High variance of results that was observed in some results (Figure 1) can be attributed to different factors, where class imbalance represents an important factor. With only 9.1 per cent of positive samples, where we could confirm the undiagnosed T2DM, our problem could be classified as highly imbalanced problem. However, in most similar studies, one can meet even lower fractions of positive class, especially in cases where the sample is limited to younger population groups.16,17
Our observations from three HCs in Slovenia suggest that there are extremely large proportions of incomplete records stored in medical information systems on the primary healthcare level. To demonstrate the impact of incomplete records on the final predictive performance of the models build on such data, we conducted an experimental study. By randomly injecting missing variable values, we were able to show a significant drop in performance when 35 per cent of records were either missing or were incomplete. The impact of missing values on predictive performance can be reduced using a missing value replacement using methods such as missForest, but their contribution seems to significantly affect the predictive performance only in cases with an extremely high percentage of missing values. This is also true in cases where the fraction of persons selected for further examinations is observed. By selecting more cases than missForest model, the usage of ‘exclude’ model leads to higher costs for the healthcare system. When observing the performance of the classifier built in exclusion scenario, one can observe a positive trend when the percentage of missing values decreases, meaning access to more records would further improve the performance of the classifier.

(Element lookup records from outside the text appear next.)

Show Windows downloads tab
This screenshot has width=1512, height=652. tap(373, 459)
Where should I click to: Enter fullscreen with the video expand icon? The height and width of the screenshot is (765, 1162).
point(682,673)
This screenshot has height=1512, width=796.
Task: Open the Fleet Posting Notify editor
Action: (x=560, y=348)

However, even data imputation techniques can result in misleading conclusions, especially in case of so-called missing at random (MAR) scenarios. 18 However, researchers also report misleading results in case of using simple approaches for dataset modification such as discarding observations or ad-hoc replacement of missing values. 19 To some extent, we can solve this kind of problems using classification models that can implicitly handle missing values (e.g. decision trees 20 ).
Conclusion
Recent studies emphasise the importance of motivation for entering the data to improve the learning health systems of the future. To raise awareness on this issue, the health data science community needs to organise a number of events that highlight both the clinical and research importance and value on striving towards more complete datasets. One such use case was demonstrated in this study. Using simulation of missing values, we were able to detect the significant drop of performance even in cases where only one-third of records were missing or incomplete.
Footnotes
Acknowledgements
We are grateful to Teo Bizjak and Jozica Leskovsek from Nova vizija d.d. for providing the technical and administrative support to access the EHR data used in this study.
Funding
The author(s) received no financial support for the research, authorship, and/or publication of this article.